I priced the book at $9. I wanted to make it easy to purchase and easy to discount, a no-brainer. That price point seems to be right. I was originally going to boost the price to $19, but I've decided to do that if I do a revised and expanded second edition.
I bought a custom domain (gettingstartedindevrel.com) and pointed it to the landing page for Podia instead of writing a custom page. I might replace that landing page at some point, but it wasn't critical to get it shipped.
One of the biggest issues I ran into was on launch day. My previous upgrade course used to be on a custom platform that used the Stripe API, so I had a bunch of ConvertKit automations based around Stripe purchases. It turns out that Stripe doesn't differentiate between products, so a bunch of people got random emails about ngUpgrade before I could catch on and restructure my email list.
Another thing that's less than ideal is that team purchases are a manual process. I basically have to create an invoice on PayPal, then have the customer send me a list of email addresses to manually enroll. This makes those customers appear to be "free" customers, which means group purchases don't get included in Podia's revenue calculation.
Marketing the Book
I did all of the marketing for this book through my email list on ConvertKit and Twitter.
Since Podia allowed for pre-launch email sign-ups, I sent a handful of updates through ConvertKit as broadcasts (ConvertKit's name for one-off emails). I then sent one email blast on launch day to my entire list. At the time that was 236 people and it had a 53.4% open rate and 18.6% click rate.
The book has definitely driven a lot of growth in my email list on ConvertKit, as now I'm hovering right around 700.
I have an automation set up to put customers through a welcome sequence, which then transfers them to my main email list.

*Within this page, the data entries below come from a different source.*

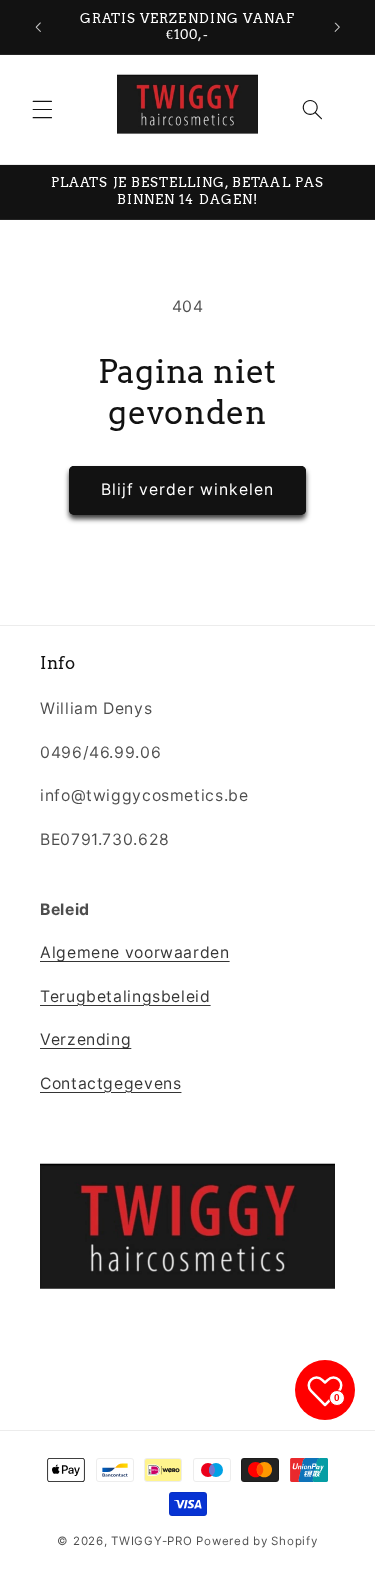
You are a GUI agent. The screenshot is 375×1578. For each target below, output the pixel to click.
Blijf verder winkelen (187, 489)
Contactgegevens (110, 1083)
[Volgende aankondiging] (337, 27)
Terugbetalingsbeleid (125, 996)
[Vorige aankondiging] (38, 27)
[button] (42, 109)
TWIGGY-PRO (151, 1541)
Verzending (85, 1039)
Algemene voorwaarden (135, 952)
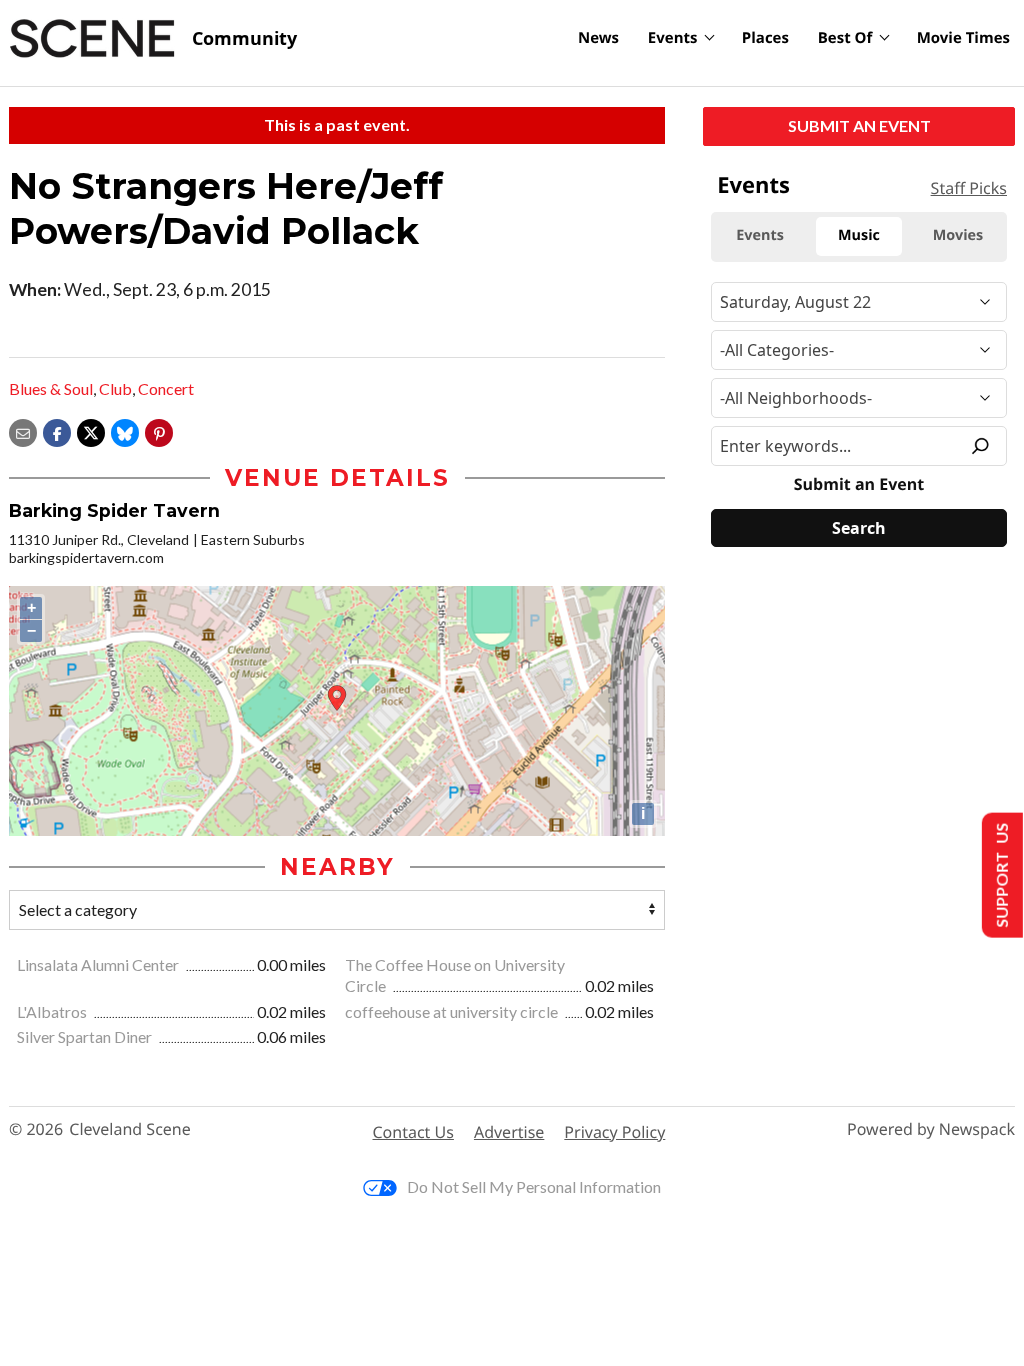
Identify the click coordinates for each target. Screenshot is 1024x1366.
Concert (166, 388)
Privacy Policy (614, 1132)
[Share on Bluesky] (125, 430)
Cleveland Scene (130, 1129)
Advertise (509, 1132)
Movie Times (963, 38)
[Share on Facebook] (57, 430)
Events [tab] (760, 235)
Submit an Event (859, 125)
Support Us (1000, 875)
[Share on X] (91, 430)
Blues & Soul (51, 388)
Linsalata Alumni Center (99, 964)
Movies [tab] (958, 235)
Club (115, 388)
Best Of (845, 38)
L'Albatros (53, 1011)
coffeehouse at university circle (453, 1011)
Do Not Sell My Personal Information (534, 1186)
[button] (159, 430)
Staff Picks (969, 188)
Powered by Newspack (931, 1129)
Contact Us (413, 1132)
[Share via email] (23, 430)
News (598, 38)
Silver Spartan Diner (86, 1036)
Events (673, 38)
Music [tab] (859, 235)
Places (765, 38)
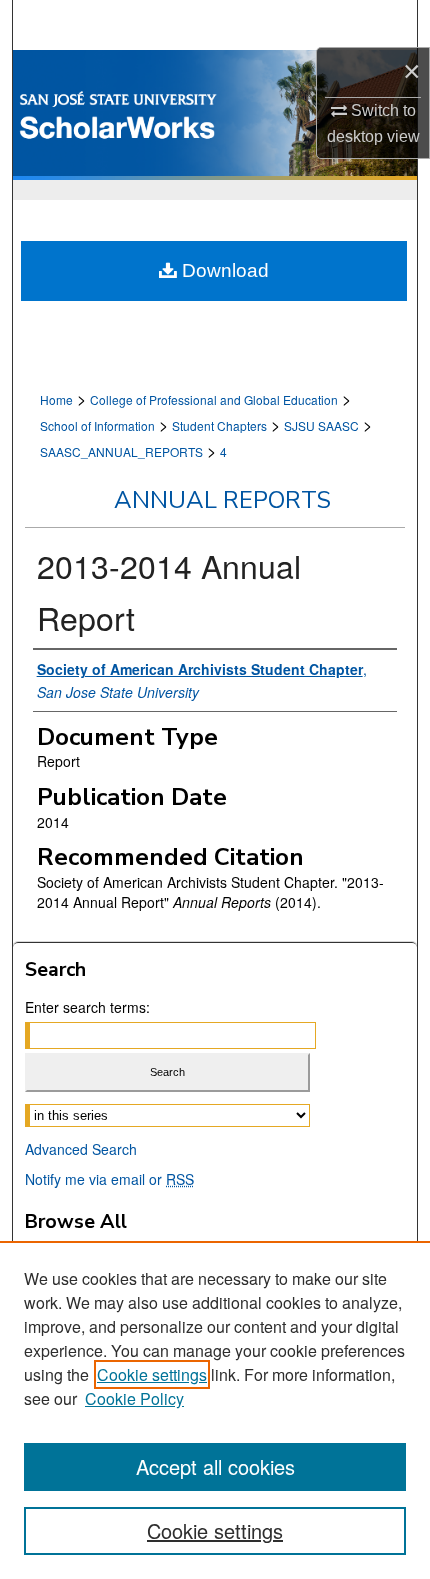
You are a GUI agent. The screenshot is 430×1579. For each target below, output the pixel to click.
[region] (215, 1410)
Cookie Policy (134, 1398)
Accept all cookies (215, 1466)
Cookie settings (152, 1374)
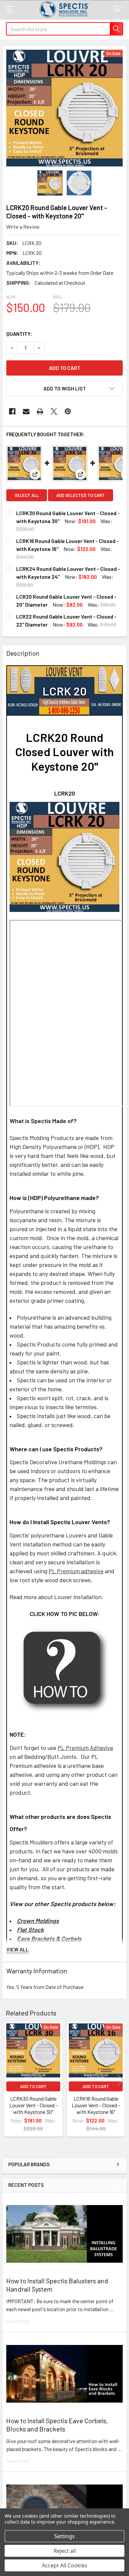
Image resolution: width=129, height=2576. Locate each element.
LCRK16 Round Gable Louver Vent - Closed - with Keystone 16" (96, 2105)
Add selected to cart (80, 495)
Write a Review (23, 226)
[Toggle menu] (9, 9)
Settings (64, 2536)
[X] (54, 411)
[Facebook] (12, 411)
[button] (64, 388)
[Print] (40, 411)
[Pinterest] (68, 411)
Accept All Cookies (64, 2565)
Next (120, 2080)
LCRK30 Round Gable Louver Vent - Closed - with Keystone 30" (33, 2105)
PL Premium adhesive (76, 1571)
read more (17, 2321)
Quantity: (19, 333)
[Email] (26, 411)
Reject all (65, 2550)
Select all (27, 495)
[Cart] (119, 9)
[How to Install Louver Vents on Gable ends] (64, 1669)
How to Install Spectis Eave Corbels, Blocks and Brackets (57, 2425)
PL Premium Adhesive (85, 1747)
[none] (64, 108)
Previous (8, 2080)
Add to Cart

There are opt-out links for each sequence as well as unsubscribe links.
The integration between ConvertKit and Podia isn't quite perfect. Sometimes the lists don't sync properly, and if someone was already on the list and purchases, they don't get necessarily get updated with that status.
I got a much bigger reaction than I expected when the book launched. I was expecting a handful of sales over a few days but broke 100 within 24 hours. This tells me I struck a chord with people looking to get into dev rel, which is super encouraging.
Top Takeaways
Overall, this was a great "stress test" of my content planning, creation, & marketing systems. I learned about where my weak spots are and where I'm doing a good job. The writing part was easy for me because it's a subject I'm so passionate about, but the logistics were tough!
The main thing I would change for next time would be to use a better tool for writing the book that supports a table of contents, multiple eBook formats, and version control. I'm looking at Bookdown for this. I would also put more time ahead of time into the email sequences, both for the launch and for folks who purchased the book.